A Cidade Moderna
- Portal
- 19 de fev. de 2017
- 2 min de leitura

Ontem foi o rio que desapareceu. Nenhum vestígio apenas pó. Nem as pedras que entretiam o baile das trutas nas corredeiras das águas. Nada.
A cada dia que estou aqui nesta cidade uma parte esvanece. Hoje acordei no chão onde havia a casa de minha avó. A Vila Bonsucesso com suas 25 casas desapareceu e há apenas um vestígio da cal que ungia as paredes. Na casa 9, da tia da menina Beta, restou um azul da janela. Nem sabia que cores tem sombras. Aqui tem como no olhar da menina portuguesa, branca e presa. Nem flertar podia, a Beta desparecida.
As árvores foram as primeiras a ir embora. O que estou dizendo? Não, elas também desapareceram e com elas o vento que todos conhecíamos.
Amigo antigo da região. Vinha correndo lá das montanhas do campo...agora transparente, sem elas. Como se um pintor apagasse na tela seus detalhes de composição. Um deus que desfaz a cria como nos embates mitológicos onde o que mais aprendemos é a natureza da vaidade. A vaidade vem dos céus. Aprendi com as conversas, em voz baixa, das velhas do ex-lugar.
Onde havia, suponho, o antigo prédio da Biblioteca Publica encontrei um único livro. Grosso, capa dura e letras de esmaecido e falho dourado. Um livro em braile. Me faz pensar com os dedos e entender com toques. Ainda não sei sobre o que diz a historia. Sou cego desse ler. Seguro o livro entre os braços e caminho na falta de historia, de ruas, de esquinas dos becos sem saída. Onde achava sempre o melhor a se fazer.
Nada se vê da cidade moderna que tinha orgulho de sua famosa ponte de vidro. Restaram cacos espalhados ao longo do nada como a indicar um labirinto no vazio. Nele ninguém perde o que não há de se perder.
Onde estava o circo que visitava a cidade? Não sei dizer já que na terra há rastros claros e recentes de sapatos grandes como aqueles que os palhaços trajam. Nem uma lantejoula perdida para me dar certeza do que intuo, nada.

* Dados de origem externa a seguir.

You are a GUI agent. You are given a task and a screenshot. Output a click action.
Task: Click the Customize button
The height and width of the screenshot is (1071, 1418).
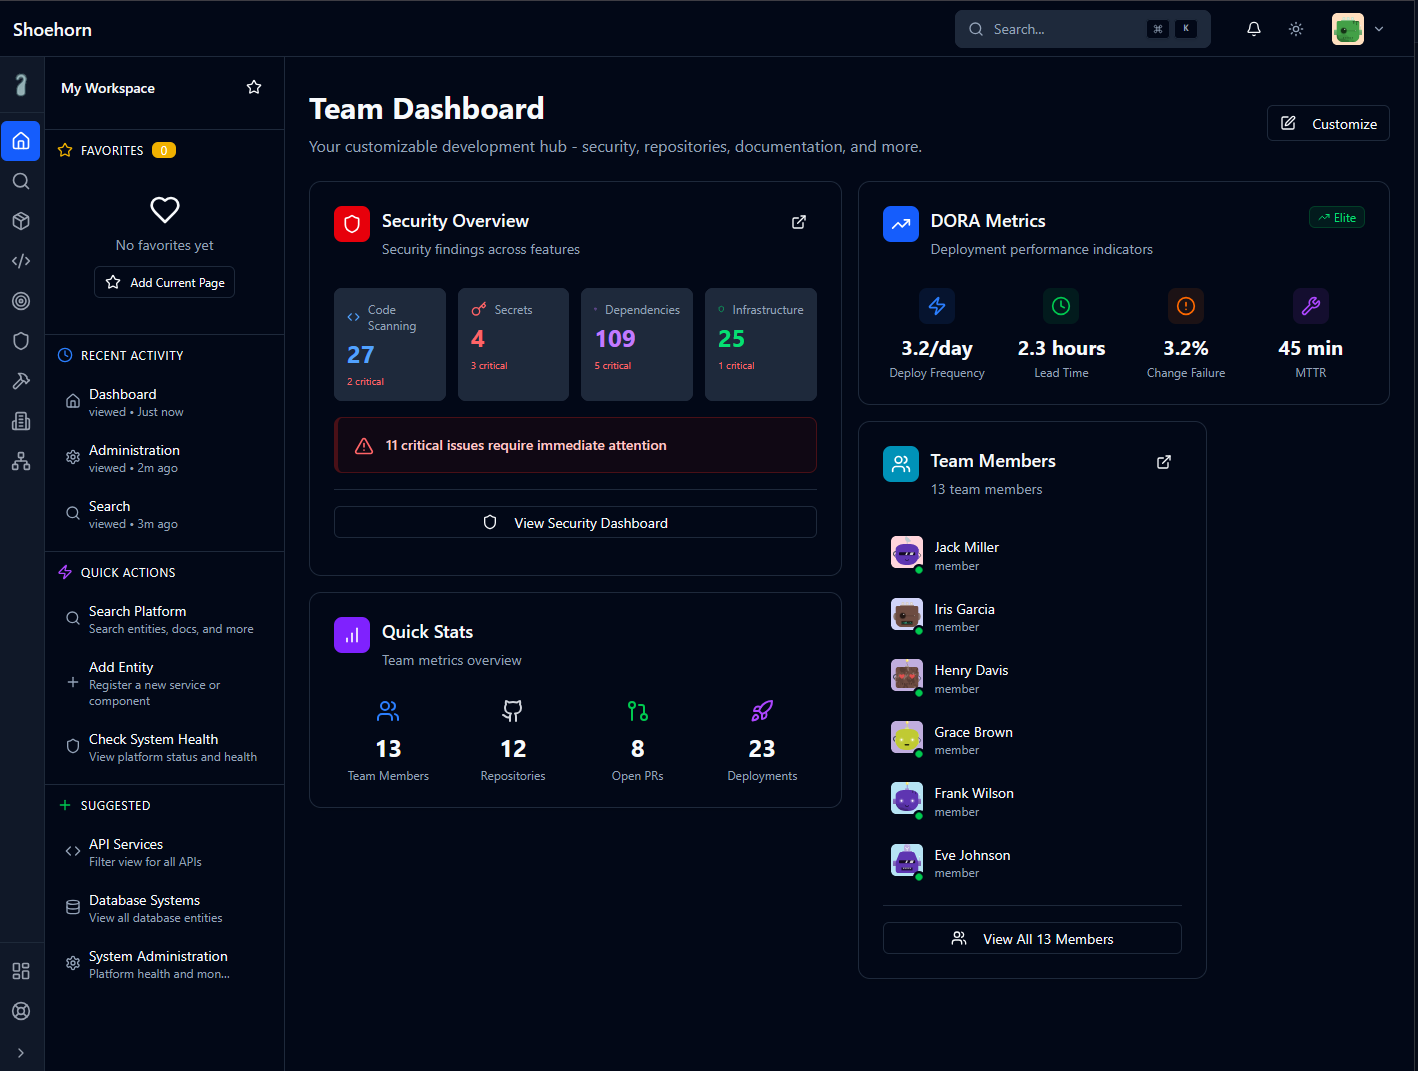click(x=1327, y=124)
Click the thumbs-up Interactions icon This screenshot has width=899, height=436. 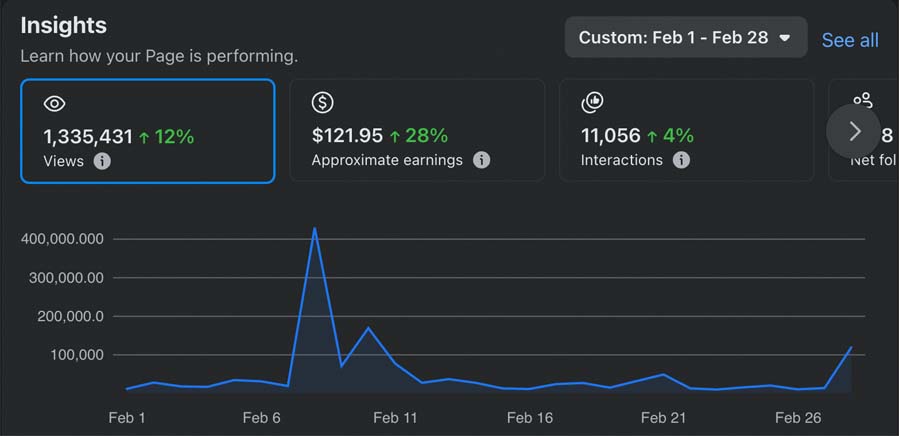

Conforto há em saber que circos somem mesmo. É seu mistério itinerante. Circo é um marimbondo. Não se sabe de um veio, não se sabe para onde vai, dizia a tia da Beta que eu amava precoce. Beta, meu doce da solidão no banheiro. No barulho do desejo era o nome que eu dizia de olhos fechados e mão ocupada para fazer desaparecer o incontível tesão.
Eu canto: Da Fonte dos Viajantes restou minha sede e nisso sim insiste a verdade. Vou me embora deste deserto, deste desertão, deste sertão... não sei se estou na saída, não restou nenhuma indicação. Então pousa um pássaro escuro e solitário. Seus olhos são grandes amarelos. Parado observa alternando a direção de onde aponta o bico. Ele me vê. Nos olhamos, o coração dispara. Ele fecha os olhos. Eu também fecho os meus. Um instante no escuro da retina...
Finalmente nossa vez de desaparecer nesta única página.